◆ Extracted information:
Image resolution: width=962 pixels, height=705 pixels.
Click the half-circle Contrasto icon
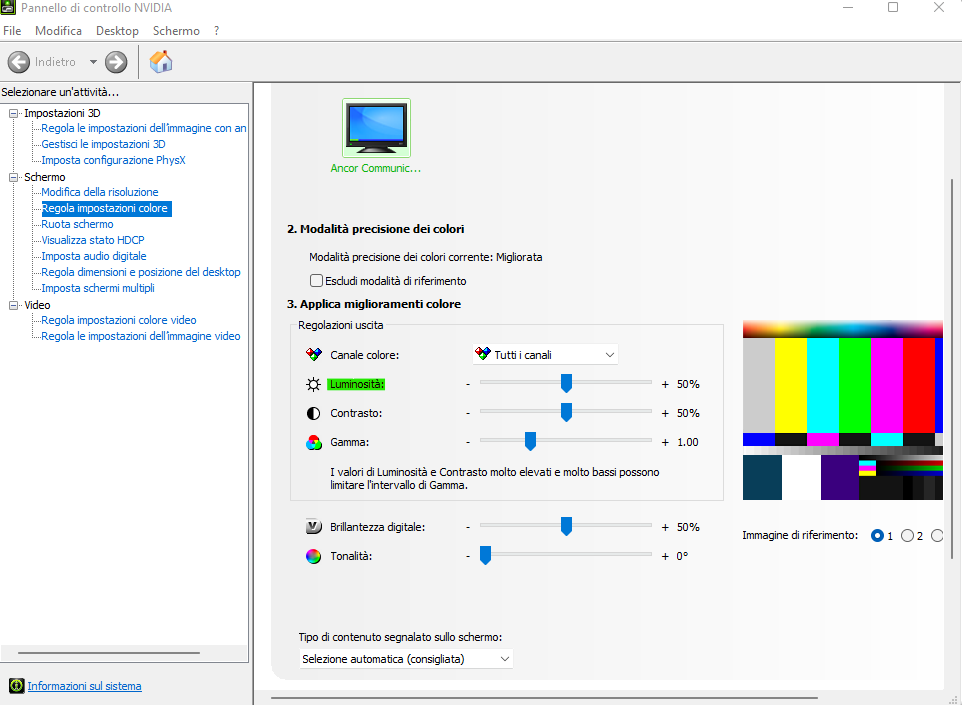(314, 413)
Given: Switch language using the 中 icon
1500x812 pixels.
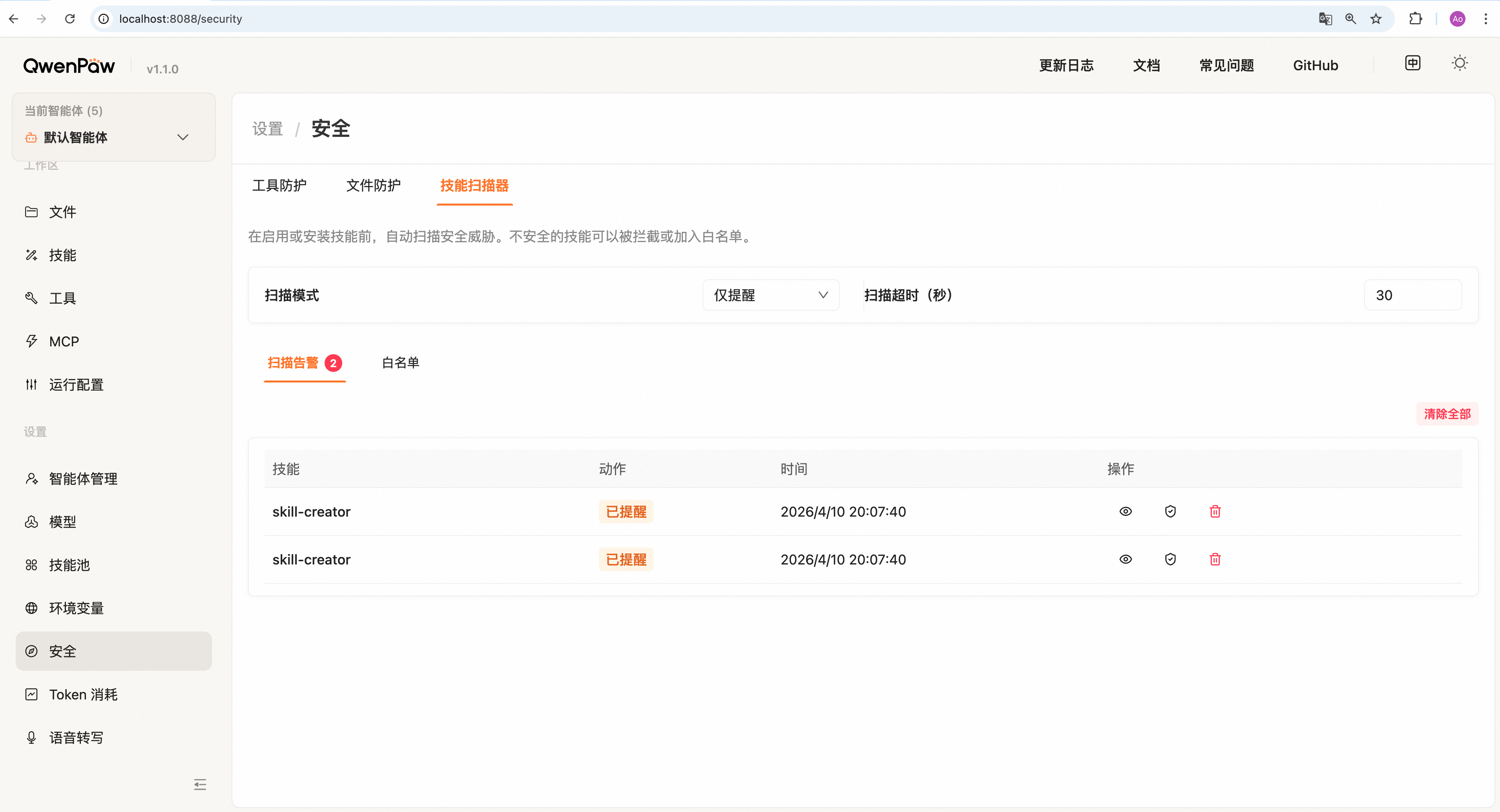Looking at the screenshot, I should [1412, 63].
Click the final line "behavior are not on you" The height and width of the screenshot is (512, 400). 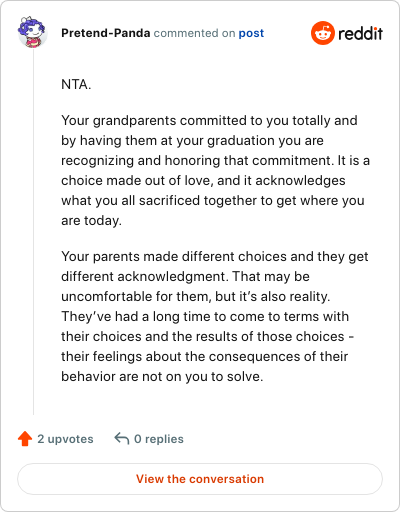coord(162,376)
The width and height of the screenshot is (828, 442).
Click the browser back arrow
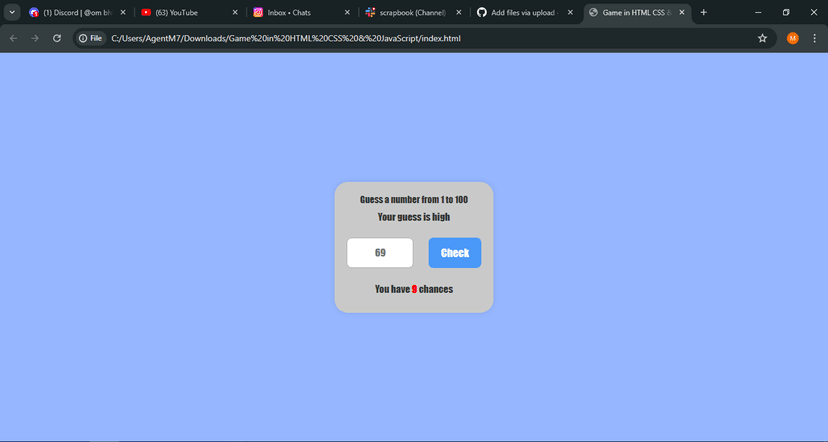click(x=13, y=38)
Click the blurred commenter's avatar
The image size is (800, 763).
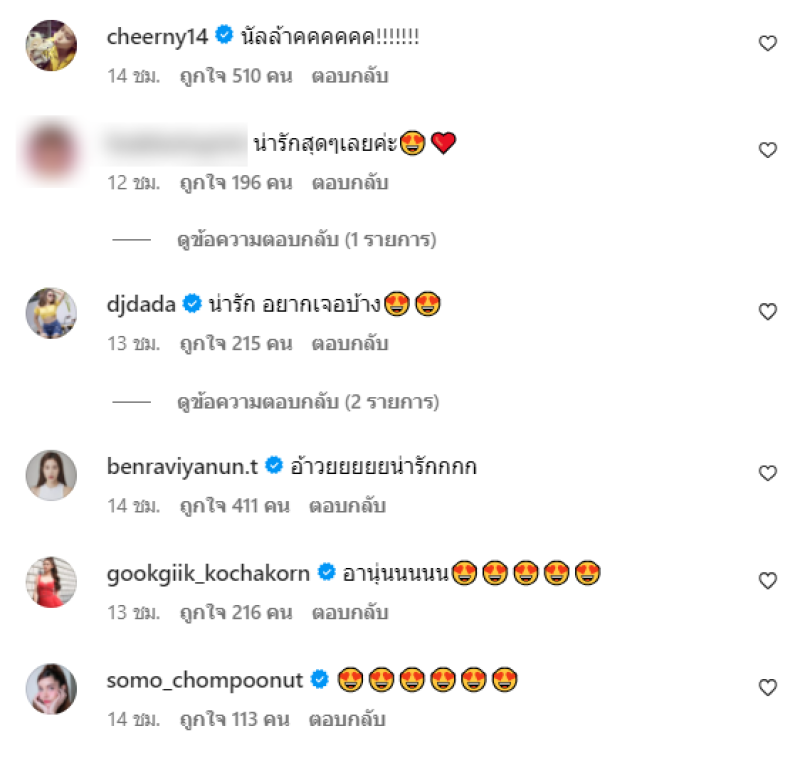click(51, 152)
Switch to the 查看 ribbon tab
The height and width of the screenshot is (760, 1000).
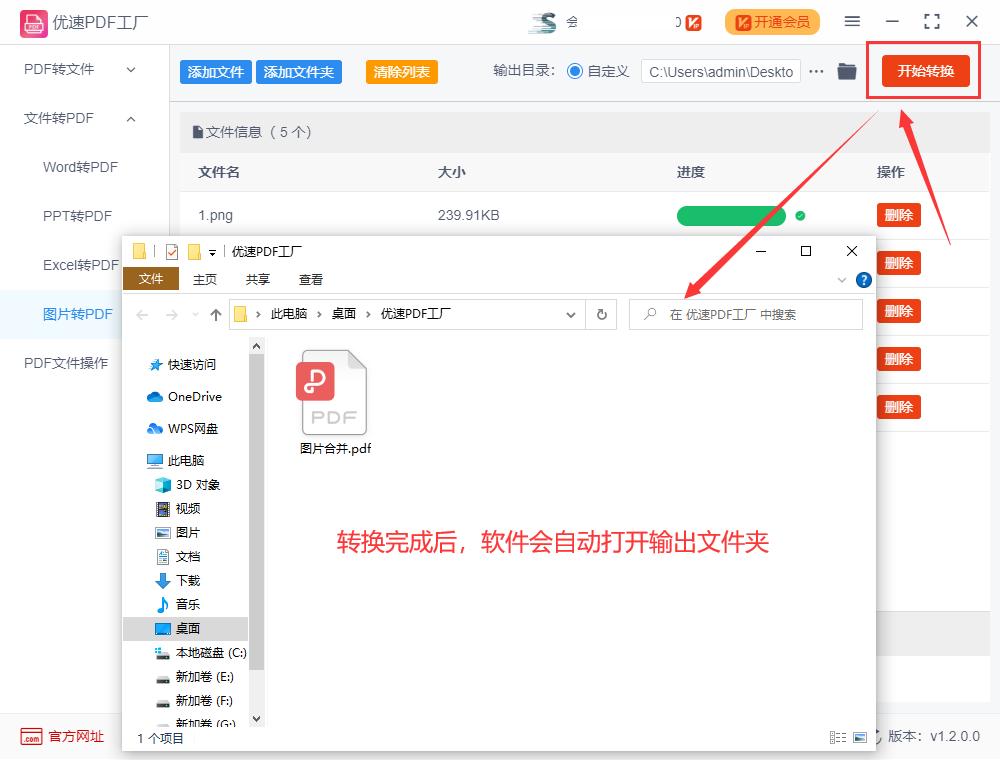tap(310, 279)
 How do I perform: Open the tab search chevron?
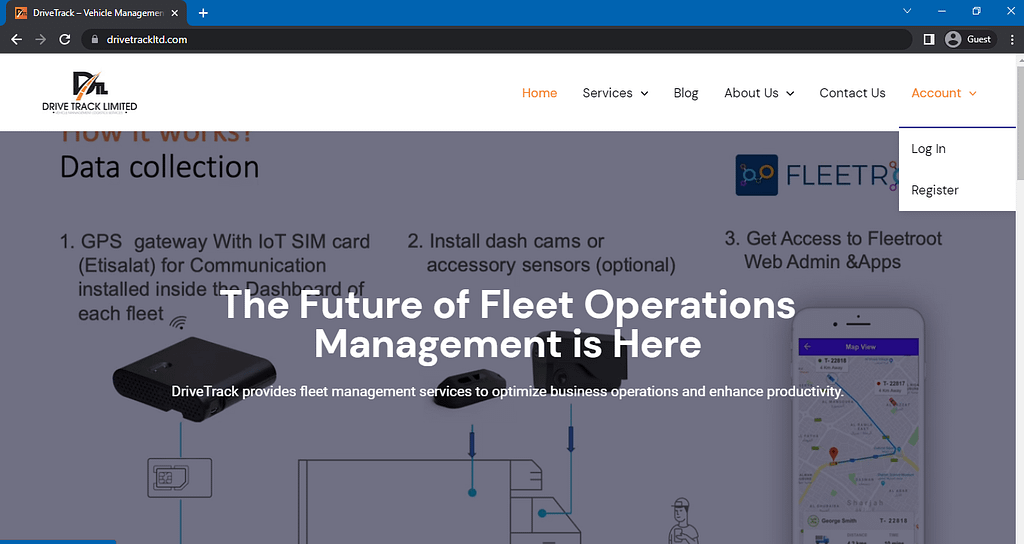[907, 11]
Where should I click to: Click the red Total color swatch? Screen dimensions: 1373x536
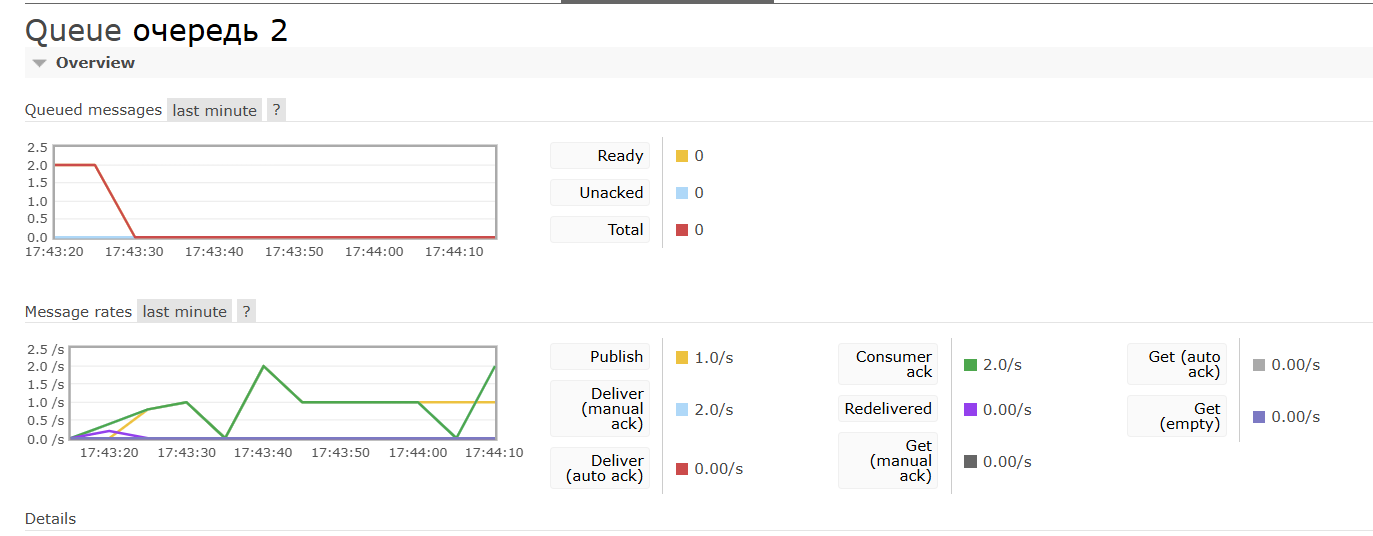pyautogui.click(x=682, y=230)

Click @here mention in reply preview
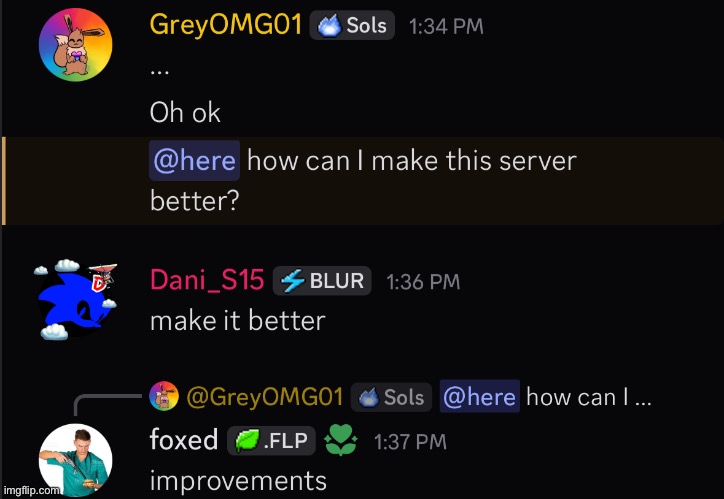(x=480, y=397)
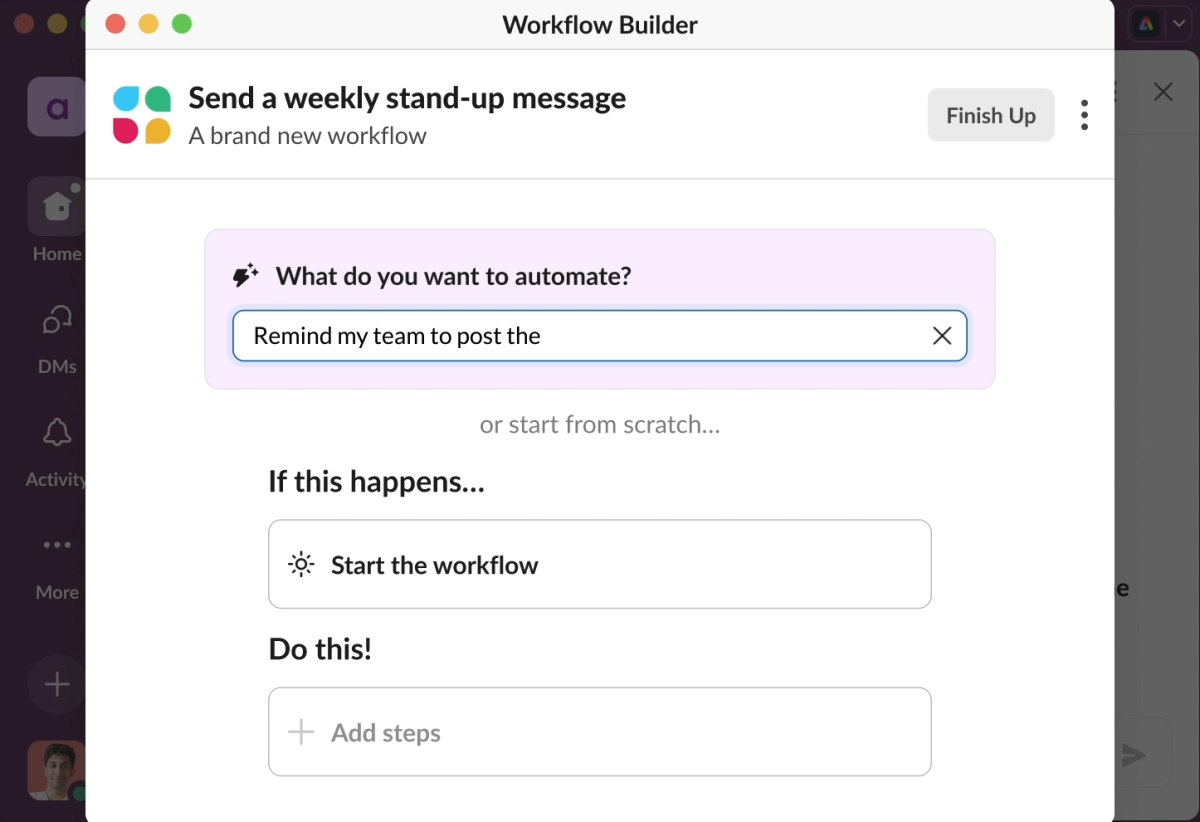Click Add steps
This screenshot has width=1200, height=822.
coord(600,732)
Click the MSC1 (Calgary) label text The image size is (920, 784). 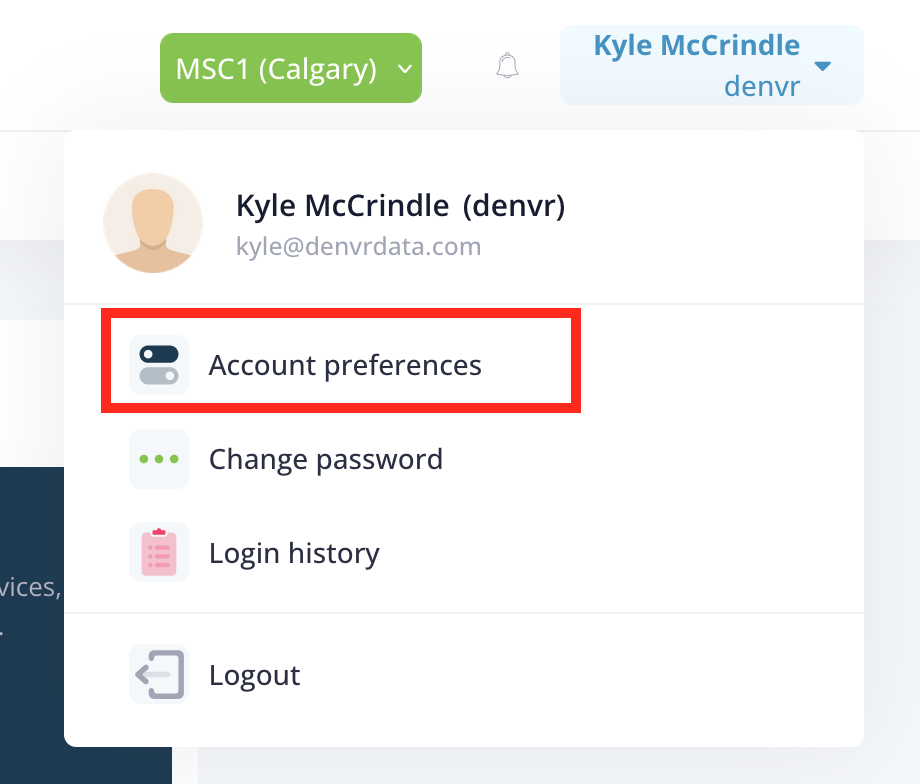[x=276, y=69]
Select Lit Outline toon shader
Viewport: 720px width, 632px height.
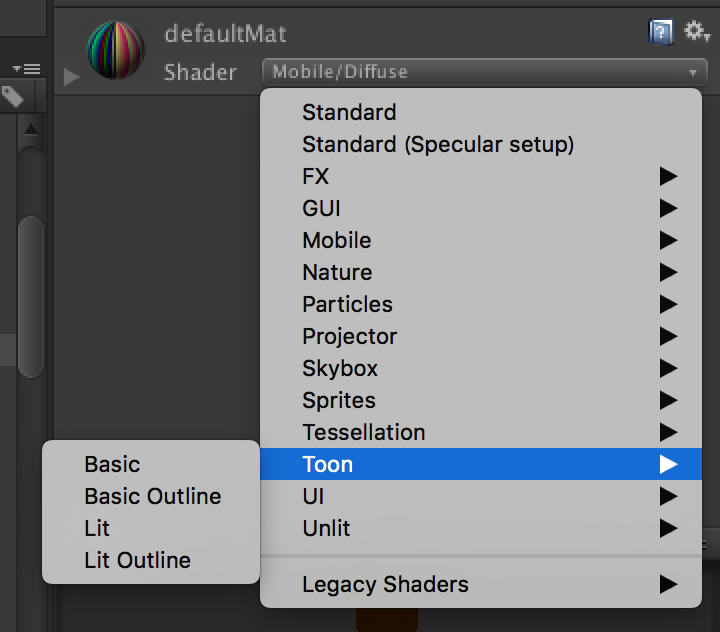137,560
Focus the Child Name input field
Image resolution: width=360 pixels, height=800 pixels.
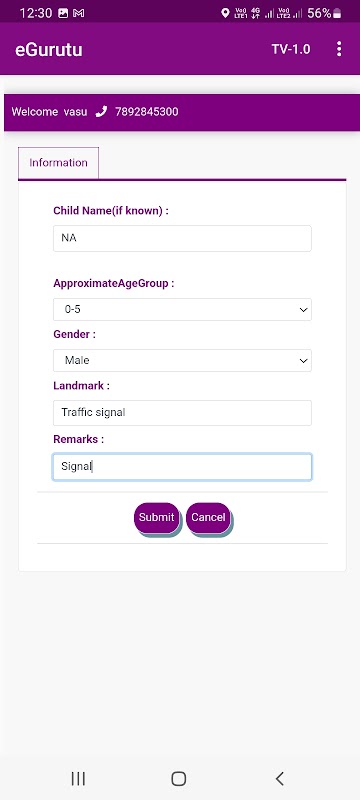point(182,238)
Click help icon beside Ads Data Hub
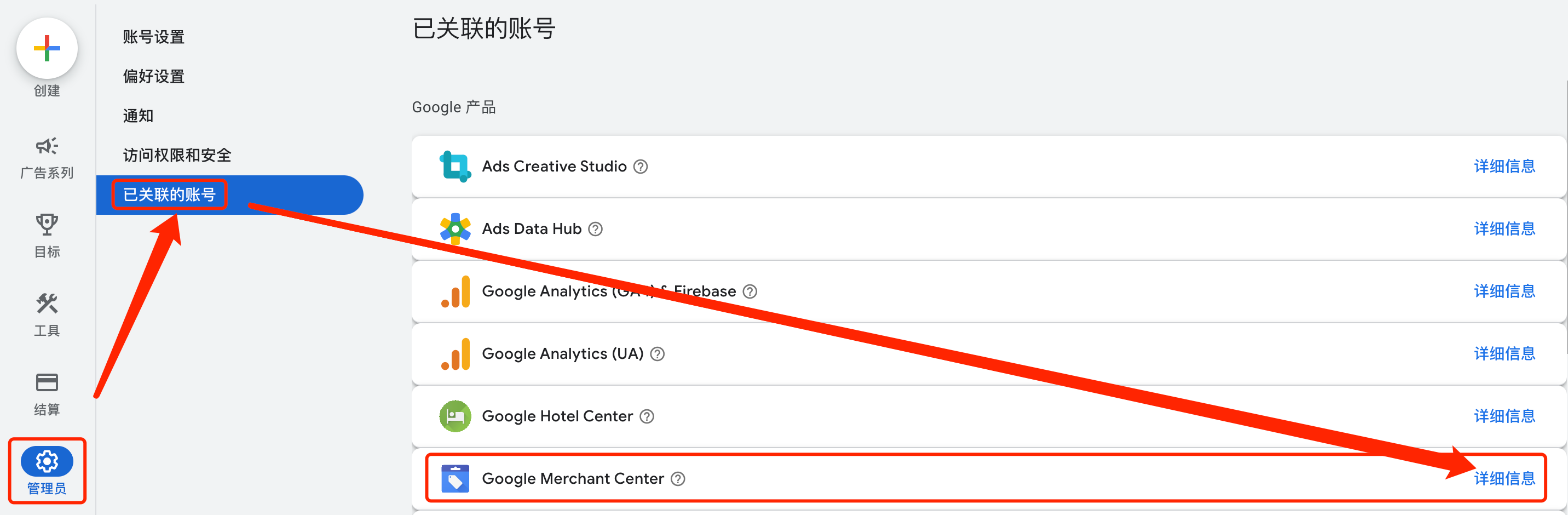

◆ Task:
Every line from the one containing "Select Lit Outline toon shader" through the end of the entries above, both included, should be extracted exactly, with pictures left out.

◆ Exercise solution:
Select Lit Outline toon shader
Viewport: 720px width, 632px height.
137,560
Focus the Child Name input field
Image resolution: width=360 pixels, height=800 pixels.
point(182,238)
Click help icon beside Ads Data Hub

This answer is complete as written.